Is There Skilled Nursing Care?
This is a question to raise when you are choosing a place to spend your final years. In fact, the question is fundamental to the issue of a secure future.
Living in a retirement community will not cure your diabetes or your osteoarthritis. It will not even guarantee that you will not fall getting out of the shower.
A stranger wrote an Amazon review of my book, In Borrowed Houses, and spoke about thought-provoking passages that had turned her attention to the international problem of homelessness. Then she said: “On a personal level, I discovered just how borrowed a home is, so this book spoke to me on many levels.”
That little note made me happy, because the story in my book does make the point in many different ways that a house, any house, no matter how we got it, no matter how much we love it or how much we have invested in it, can be lost. In fact, it will be lost, because sooner or later, in one way or another, we must leave it. This includes our house, or an apartment in a retirement community.
It happens regularly in the building in which I live. People move away, unable anymore to deal with the requirements of Independent Living. This is not a tragedy, though, because the system here gives us the right to move over to Assisted Living when we need more help or even to Skilled Nursing if we require medical attention. In fact, the administration will take responsibility for moving us.
I bring it up now because people ask a lot of questions about homes for the elderly. They should. Moving for the last time (you hope) is a big deal. It probably requires you to leave a place you love, so you want the new place to be one you really like. A lot of your questions are probably related to that. You wonder if you can still live the way you want to live. And you want to feel secure.
A part of security is simply knowing that you will stay there. You will neither want to leave nor need to leave. This is why one of the questions you need to ask relates to that part of the home where you will go when you are confined to bed, either by illness or imminent death. You also may be sent there for intense, daily rehab.

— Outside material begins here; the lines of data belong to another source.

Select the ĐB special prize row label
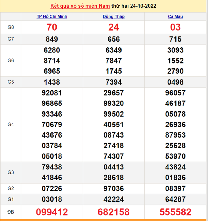(11, 212)
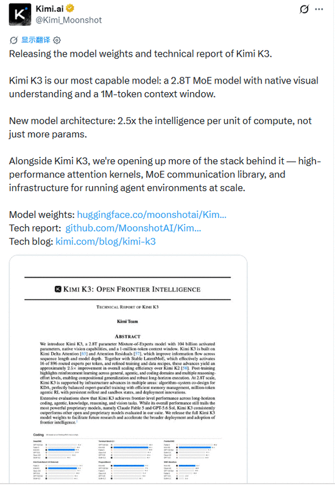Click the Coding benchmark charts section
The height and width of the screenshot is (485, 335).
127,457
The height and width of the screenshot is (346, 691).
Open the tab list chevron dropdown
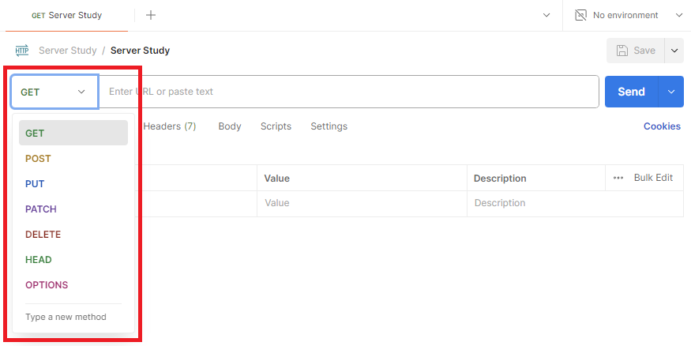tap(546, 15)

But many elder homes lack such a department. When residents get ill, they often go first to a hospital, where they are diagnosed and receive emergency treatment. When they are ready to be dismissed but still need treatment and rehabilitation, or if their case is terminal, they will likely be sent to a nursing home. If the place they have chosen to live includes a nursing department, they will be going “home.”
Though they will not be in their own apartment, they will be in a part of the community they know, another wing of the building they live in, or across the lawn, in a place where they have visited friends. They may know someone who is there in the memory care section.
But the great practical value is that they probably have already paid for it. Some homes work this way. You pay a price, based on the size of your apartment in Independent Living, but when you move, of necessity, to Assisted Living or Skilled Nursing, you may owe nothing more. It is covered by what you pay for rent. This is usually called a Life Plan.
Of course, you must be careful to verify this, but often the apparently expensive place seems so because you have literally paid for whatever accommodations you need. You can move to Assisted Living and then to Skilled Nursing without your rent going up.
Most of the costs you will occur in Skilled Nursing are medical insurance issues. They may be covered by policies you own.
When I was looking for a place to spend the final years of my life, I turned down a place that I basically liked, except for the nursing ward, which was shabby, sad and depressing. Because I hoped aloud never to be there, my daughter said, “Then you never will,” and scratched the establishment off our list.
The presence of an attractive and comfortable skilled nursing wing in a retirement home gives residents the security of knowing where they will go if they need that kind of help, and it also gives them the opportunity to easily visit friends at their time of need.
If my friend Lorrie had been taken some other place to recover from her surgery, I would probably not be able to visit her at all. But she is right here. On her birthday some of her friends took cupcakes and little gifts.
And when Mike’s dementia became serious, so that he was getting lost in the halls and couldn’t even play Bingo with the rest of us, they took him over to the Memory Care department, where the staff understands his needs and he can’t just wander off. We can still visit him there, and he is comforted by familiar faces, though he rarely remembers our names.
Any home you choose is an insecure home if it does not include preparation for your decline. It is in a sense “a borrowed house” because you will lose it. Most of us will not just die without some special need for specific medical care. Something will go wrong, and we will be moved to a skilled nursing ward. If it is already paid for, just part of the “rent,” you and the people who love you will be able to rest easy.
I so appreciate your wisdom and advice. Hugs, Virginia
Oh Frances, once again you have imparted important information to us!
Thank you for sharing your research when looking for your home! I know this is something we all will experience sometime if not now then later! Peace of mind is such a blessing,
Excellent advice, as always. I’m so grateful you are writing these blogs.
While studying gerontology, we learned the pros and cons of various retirement community systems, including the innovative (at the time) Continuity of Care system, which you just described. It’s one thing to learn the theories. It’s more enlightening to hear from an actual resident how it is really working.
Your concern to never be in a dreary, unhappy skilled nursing facility was a red flag that I am glad you and your family recognized. While compromise, often based on financial constraints, are necessary, we all deserve to feel safe, cared for, and happy in our homes and in our communities.